Call for proposal:FP7-PEOPLE-2013-IEFSee other projects for this call
Funding scheme:MC-IEF - Intra-European Fellowships (IEF)
The mammalian intestine is colonized by trillions of microorganisms that are critical for the establishment of tissue homeostasis. Consequently, the immune system has developed strategies to maintain a mutualistic relation with the microbiota while stopping microbial spread. However, inappropriate function of the immune cells and/or alteration of the commensal composition can lead to inflammatory and autoimmune diseases, like inflammatory bowel disease.
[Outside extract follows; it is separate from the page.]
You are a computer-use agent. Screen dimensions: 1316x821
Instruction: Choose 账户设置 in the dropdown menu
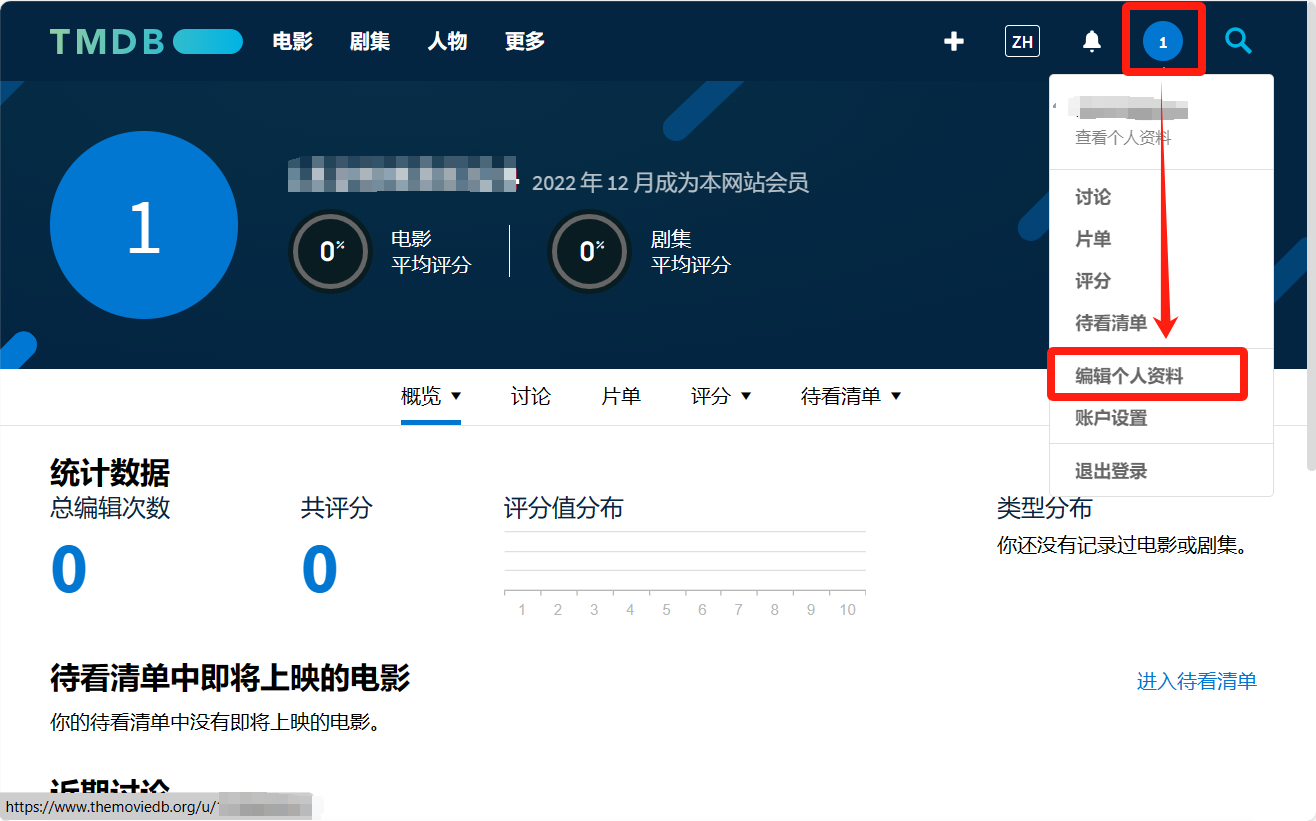tap(1111, 418)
Among the components of the intestinal immune system, NKT cells represent a predominant population with striking immune-modulatory properties. NKT cells specifically recognize and are activated by lipid antigens presented by the MHC-I-like molecule CD1. Upon antigen encounter NKT cells can induce the downstream activation of both innate (NK cells) and adaptive (B cells) immune cells. In line with the abundance and diversity of microbial-derived lipids present in the gut, numerous studies have proposed a role for NKT cells and CD1-lipid presentation in the modulation of mucosal immunity both in homeostasis and disease. However, the features of intestinal NKT cells and the mechanisms by which they exert their immunomodulatory functions remain poorly explored.
This proposal aims to unravel the cellular and molecular mechanisms that mediate the role of NKT cells in the regulation of mucosal immunity. We will use a combination of flow-cytometry, immunofluorescence and microscopy to build a comprehensive picture of NKT cell distribution and phenotype within gastro-intestinal compartments. With this established we will analyse the role of NKT cells in intestinal homeostasis by deciphering their contribution to the generation and quality of intestinal B cell responses. These studies will provide a better understanding of the factors that modulate intestinal immunity, with the potential to improve therapies for patients suffering from intestinal inflammatory diseases and possibly a broader range of disorders.